しばらく、周囲の喧騒すらも耳に入らず、熱くなる体温と激しくなる鼓動だけをただ、感じていた。
グッ。強く、強く拳を握る。
事態は新たに動いたのだと、体が疼く。
『違うのです!!』
そんな高揚した私を引き戻すくらいに大きな、聞き覚えのある声が轟いた。
忘れるには近すぎる、先程もPCを扇動したあの大声はミリィのもの。
振り向けば数え切れない程駆け回っていたPCたちもその切迫した大声に足を止めていた。
『皆さんが追っているのは“彼女”ではなく偽者なのです!!』
バレたかと思う反面、あまり焦りは無い。
早期にバレる事自体は予想はしていた。だってミリィは、犬人族、種族アビリティの《イヌ鼻》ならば対象が私かどうかを判別出来るのだから。
(むしろここまでよく持った方か……)
そして、だとするなら私もいずれ見つけ出されるだろう。
服装も、特徴の1つである髪の色も変えていても匂い自体は変わらないのだから。
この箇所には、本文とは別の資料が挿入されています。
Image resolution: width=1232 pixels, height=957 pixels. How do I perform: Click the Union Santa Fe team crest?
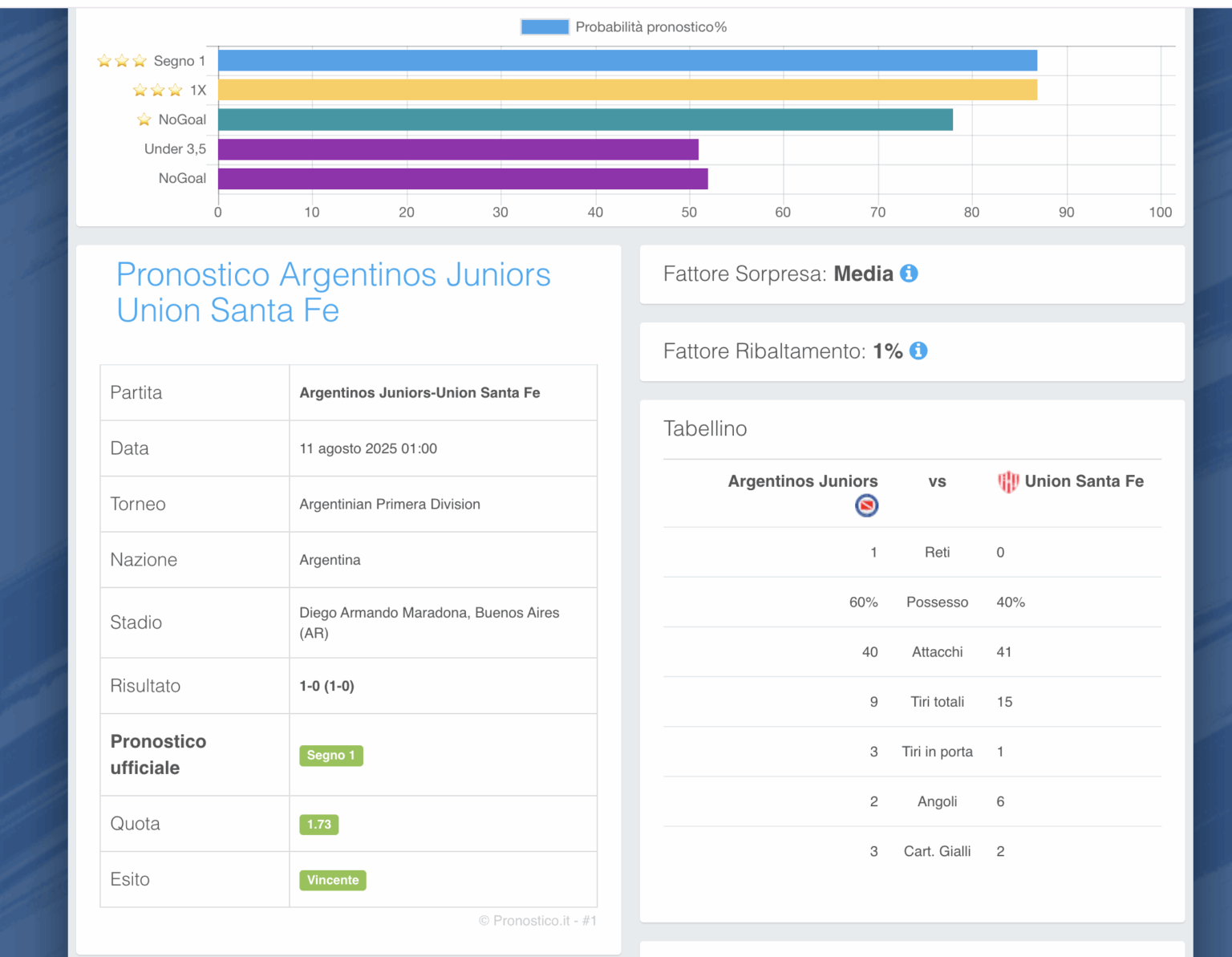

あくまで時間稼ぎ、逃げ出せる程じゃない。
『ア、アリッサ……』『キュイッキュッ、キュイ』
「……大丈夫、行こう……!」
しかし、それでも私に焦りらしいものはまだ湧かない。だって心が折れるような事が何一つ無いのだから。
(逃げ延びてみせる、あの子がここに来るまでは……絶対に!)
強く固く決意し、私は駆け出した。